El modelo Data-Driven de GA4 usa machine learning para distribuir el crédito entre todos los touchpoints de manera proporcional a su impacto estadístico en la conversión. Es el más preciso de los tres, pero necesita un volumen mínimo de conversiones para ser fiable (GA4 requiere >400 conversiones en los últimos 30 días). Para webs con poco volumen, puede dar resultados inestables.
- Usa Data-Driven si tienes >400 conversiones/mes: es el modelo más preciso y el recomendado por Google. Disponible en GA4 → Publicidad → Atribución.
- Usa posición en U si quieres entender el embudo completo: da el 40% al primer y al último toque, y distribuye el 20% restante entre los touchpoints intermedios. Buena opción para ciclos de venta largos.
- Separa marca de no-marca en paid search: las conversiones de campañas de brand (cuando alguien busca tu nombre) no reflejan la efectividad del canal de paid search —reflejan tu notoriedad. Crea segmentos separados para analizarlos.
- Ventanas de conversión realistas: el defecto de GA4 es 30 días para el clic y 1 día para la visualización. Si tu ciclo de venta es más largo (B2B, servicios de alto valor), aumenta la ventana de conversión a 60-90 días.
- Conversiones asistidas: GA4 → Publicidad → Caminos de conversión muestra todos los touchpoints que contribuyeron a las conversiones, no solo el último. Revísalo regularmente para entender el verdadero papel de cada canal.
- Alinea GA4 con tu CRM: las conversiones online a menudo no reflejan las ventas reales (un formulario enviado no es una venta cerrada).
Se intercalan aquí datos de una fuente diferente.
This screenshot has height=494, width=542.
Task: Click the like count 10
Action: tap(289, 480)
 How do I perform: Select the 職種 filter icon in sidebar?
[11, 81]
Importa las conversiones offline (ventas cerradas) a GA4 via Measurement Protocol para tener una visión completa.
- Test de incremento: para saber el verdadero impacto de un canal, detenlo durante 2 semanas y observa si las conversiones caen. Todas las ventas que siguen produciéndose sin ese canal no eran atribuibles a él.
- Informa por objetivo de negocio, no por métrica de canal: al CEO no le importa el CPM del display o el CTR del email. Le importa el coste por lead y el ROI por canal. Traduce los datos al lenguaje de negocio.
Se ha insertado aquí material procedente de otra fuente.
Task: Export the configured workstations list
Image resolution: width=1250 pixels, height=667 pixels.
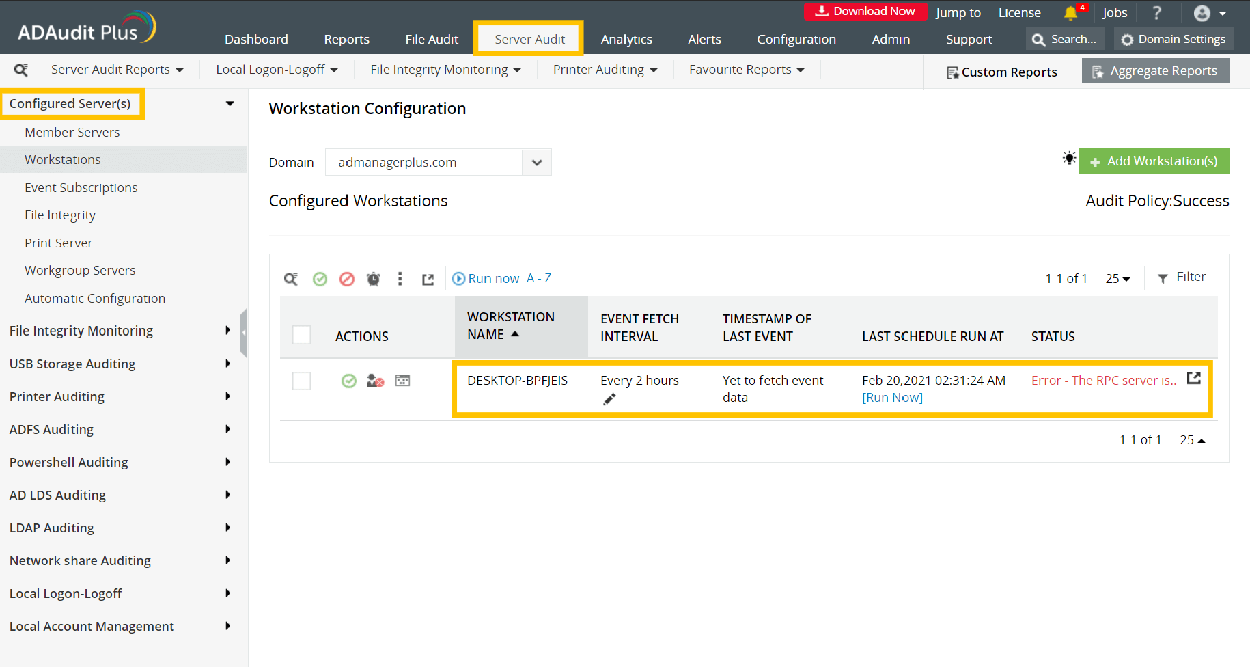Action: 428,279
La atribución imperfecta es mejor que no tener atribución
El mejor sistema de atribución es el que tu equipo entiende, usa y discute regularmente. Un modelo de Last Click que todo el mundo entiende y desde el cual se toman decisiones es mejor que un modelo Data-Driven que nadie sabe interpretar y que se ignora en las reuniones.
Lo que realmente importa no es tener el modelo 'correcto' —es tener un modelo consistente a lo largo del tiempo que te permita comparar períodos y tomar decisiones direccionalmente correctas. Cambiar de modelo de atribución a mitad de año destruye la comparabilidad de los datos y hace imposible evaluar si una campaña ha funcionado mejor o peor que el año pasado.
Medir mejor no es tener más datos —es reducir los sesgos para invertir el presupuesto con más criterio cada mes.